1. Automatic consumption expenditure
2. Annual consumption expenditure
3. Autonomous savings.
4. Consumption expenditure
2. MPC = 1 - MPS. It is (1)

1. None of these
2. True.
3. Depends on their values
4. False.
3. If MPC is less than one, it follows that (1)
1. (1-b) i.e. MPS is zero
2. (1-b) i.e. MPS is positive
3. (1-b) i.e. MPS is negative
4. (1-b) i.e. MPS is infinity
4. The formula of investment multiplier in terms of MPS is (1)

1. $\frac{\mathrm{\Delta }C}{\mathrm{\Delta }D}$
2. $\frac{1}{MPS}$
3. $\frac{C}{\mathrm{\Delta }I}$
4. $\frac{C}{Y}$
5. Why should price rise only after full employment? (1)

6. If planned saving are greater than planned investments, what will be its effect on inventories? (1)

7. What is full employment? (1)
8. Categorise the following as induced investment and autonomous investment. (1)

1. Government has set up public health centres in rural areas.
2. Government has decided to invest Rs. 1,000 crore to save Sunder ban Forests.
3. Airtel has invested ? 1,000 crore to improve its services.
9. Calculate the equilibrium level of income in the economy. (3)
C = 500 + (0.9)Y;
Investment expenditure = 3,000

10. From the following data calculate investment expenditure: (3)
Marginal Propensity to Save = 0.2
Equilibrium level of income = Rs 22,500
Autonomous consumption = Rs 500.

11. What is deficient demand in an economy? What is its impact on output, employment and prices? (4)

12. Calculate Autonomous Consumption expenditure from the following data about an economy which is in equilibrium: (4)
National Income = Rs 1,200
Marginal Propensity to Save = 0.20
Investment expenditure = Rs 100

13. If planned saving is less than planned investment, what changes will bring economy in equilibrium? (4)

14. Differentiate induced and autonomous investment. Explain and show them with the help of a diagram also? (6)

15. Calculate investment expenditure from the following data about an economy which is in equilibrium. (6)
National Income = Rs 1,000
Marginal Propensity to Save = 0.20
Autonomous consumption expenditure = Rs 100

CBSE Test Paper-01
Chapter 03 Determination of Income and Employment

1. Autonomous savings.
Explanation: 'a' is constant which implies that this saving takes place even when income is zero and is independent of the level of income.So, 'a' denotes autonomous savings.
1. True.
Explanation:
MPS + MPC = 1
MPC = 1 - MPS
1. (1-b) i.e. MPS is positive
Explanation: b stands for MPC. So, when b is less than 1, evidently 1-b is positive or 1-b>0
1. $\frac{1}{MPS}$

Explanation: $\frac{1}{MPS}$

1. Price level do not rise before full employment because AS is assumed to be perfectly elastic. Whatever be the level of aggregate demand, AS converges with AD so that AD and AS tends to be equal without causing any change in price level. But when AD increases beyond its full employment level, then the mounting pressure of demand on the existing output casuses a rise in prices.

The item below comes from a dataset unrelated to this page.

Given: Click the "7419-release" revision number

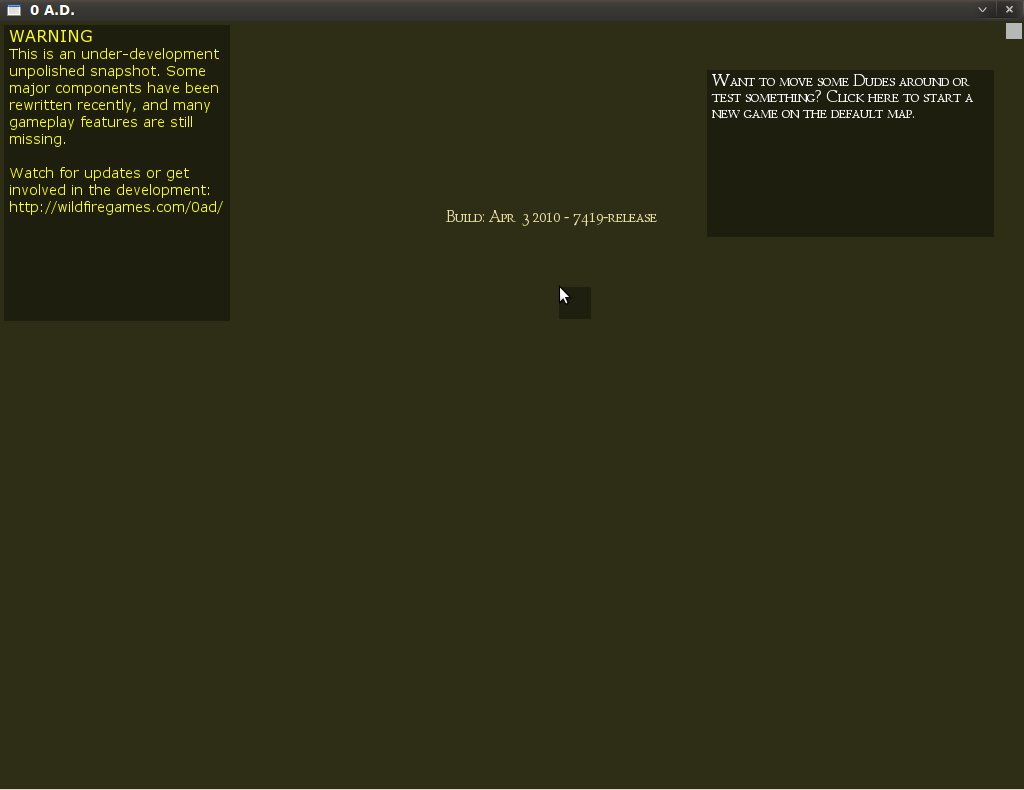Looking at the screenshot, I should (614, 218).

2. The inventories will rise.

3. It is a situation in which all those people who are able and willing to work at the prevailing wage rate get work.

4. i.&ii .Autonomous Investment: Establishment of public health centres and governments investment on saving Sunder ban forests. These investments are not done with profit motive.

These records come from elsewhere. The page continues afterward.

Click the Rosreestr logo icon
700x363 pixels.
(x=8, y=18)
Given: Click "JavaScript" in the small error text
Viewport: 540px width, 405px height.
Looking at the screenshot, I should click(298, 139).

iii.Induced Investment : Airtel investment is driven by profit motive.

5. Given C = 500 + (0.9)Y,
Investment expenditure, (I) = Rs.3,000;
At equilibrium level, Y = C + I
$⇒$ Y = 500 + (0.9) Y+ 3,000
$⇒$ Y - (0.9)Y = 3,500 => (0.1)Y = 3,500

$Y=\frac{3,500}{0.1}=735,000$. Therefore equilibrium level of Income = Rs. 735,000.

6. Given, Marginal Propensity to Save (MPS ) = 0.2, Income (Y) = 22,500, $\overline{C}=500$,
We know that, MPC = 1 - MPS = 1 - 0.2 = 0.8.
At equilibrium level,
Y = C + I
Therefore 22,500 = 500 + (0.8) 22,500 + I
Or I = 22,500 - 500 - 18,000 = Rs.4,000. Hence we have Investment Expenditure equal to Rs. 4000.

7. Deficient demand refers to the situation when AD is short of AS corresponding to the full employment level in the economy.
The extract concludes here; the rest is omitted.